What the task asks:
Render the records from the line containing "Where should I" up to and including the line containing "will [x=25, y=413]." as a Markdown table with the columns Row and Line, omitting blank lines.

[Data drawn from a collection]
========================================================================
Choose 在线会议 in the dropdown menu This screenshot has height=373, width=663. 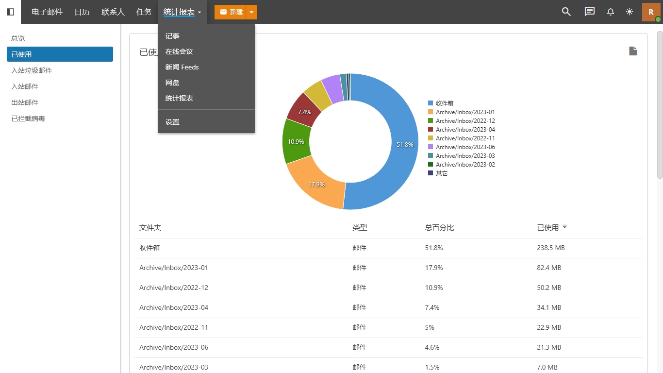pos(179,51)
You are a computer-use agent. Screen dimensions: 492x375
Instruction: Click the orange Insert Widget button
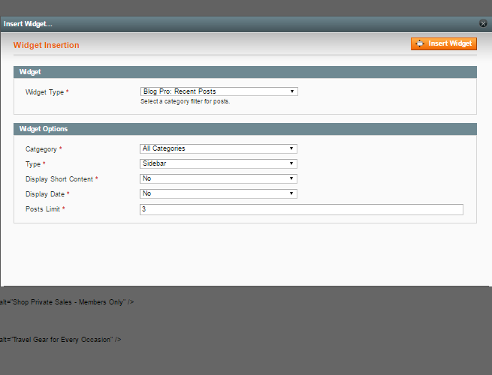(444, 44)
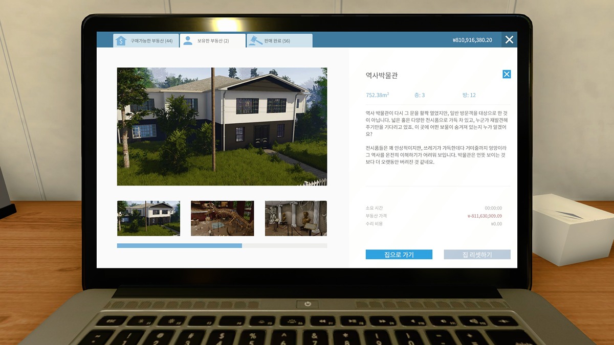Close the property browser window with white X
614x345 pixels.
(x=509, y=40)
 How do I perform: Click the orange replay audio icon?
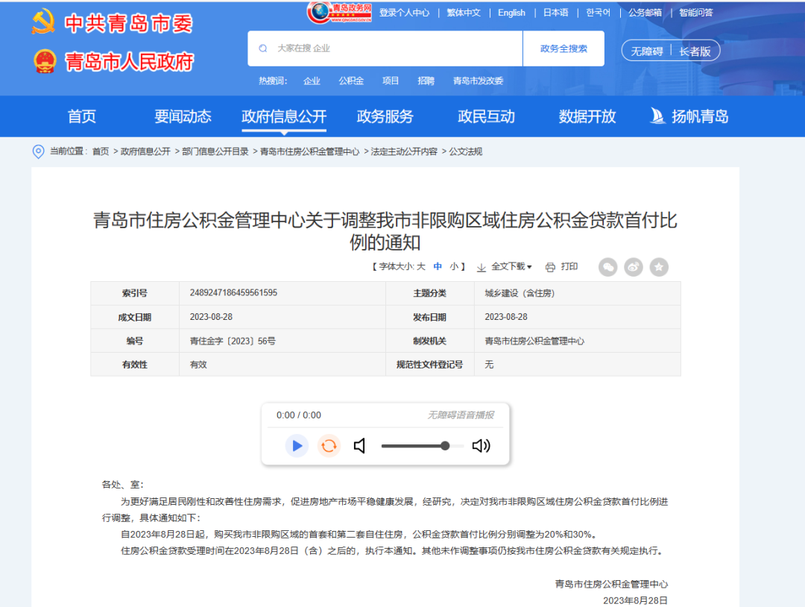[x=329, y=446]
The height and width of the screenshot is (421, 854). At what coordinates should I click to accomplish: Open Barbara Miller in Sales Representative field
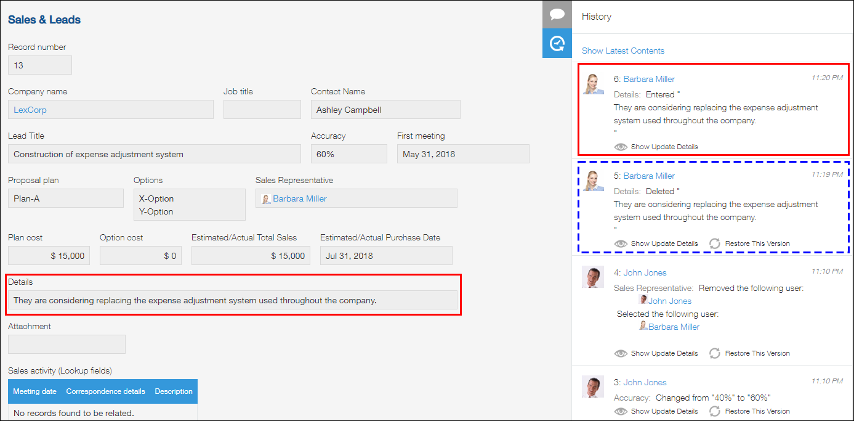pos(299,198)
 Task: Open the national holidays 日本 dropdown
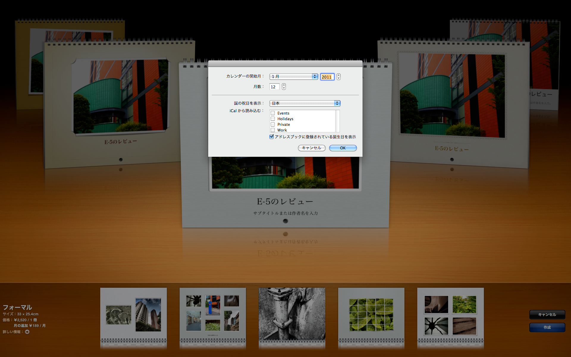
========================================================================
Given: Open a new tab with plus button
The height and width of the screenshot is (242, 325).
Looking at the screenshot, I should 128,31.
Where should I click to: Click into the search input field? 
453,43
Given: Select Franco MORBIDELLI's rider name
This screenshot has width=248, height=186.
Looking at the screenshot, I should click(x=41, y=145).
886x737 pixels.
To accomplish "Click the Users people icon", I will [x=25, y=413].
========================================================================
Exercise answer:
| Row | Line |
|---|---|
| 1 | Where should I click to: Click into the search input field?  |
| 2 | 453,43 |
| 3 | Given: Select Franco MORBIDELLI's rider name |
| 4 | This screenshot has width=248, height=186. |
| 5 | Looking at the screenshot, I should click(x=41, y=145). |
| 6 | 886x737 pixels. |
| 7 | To accomplish "Click the Users people icon", I will [x=25, y=413]. |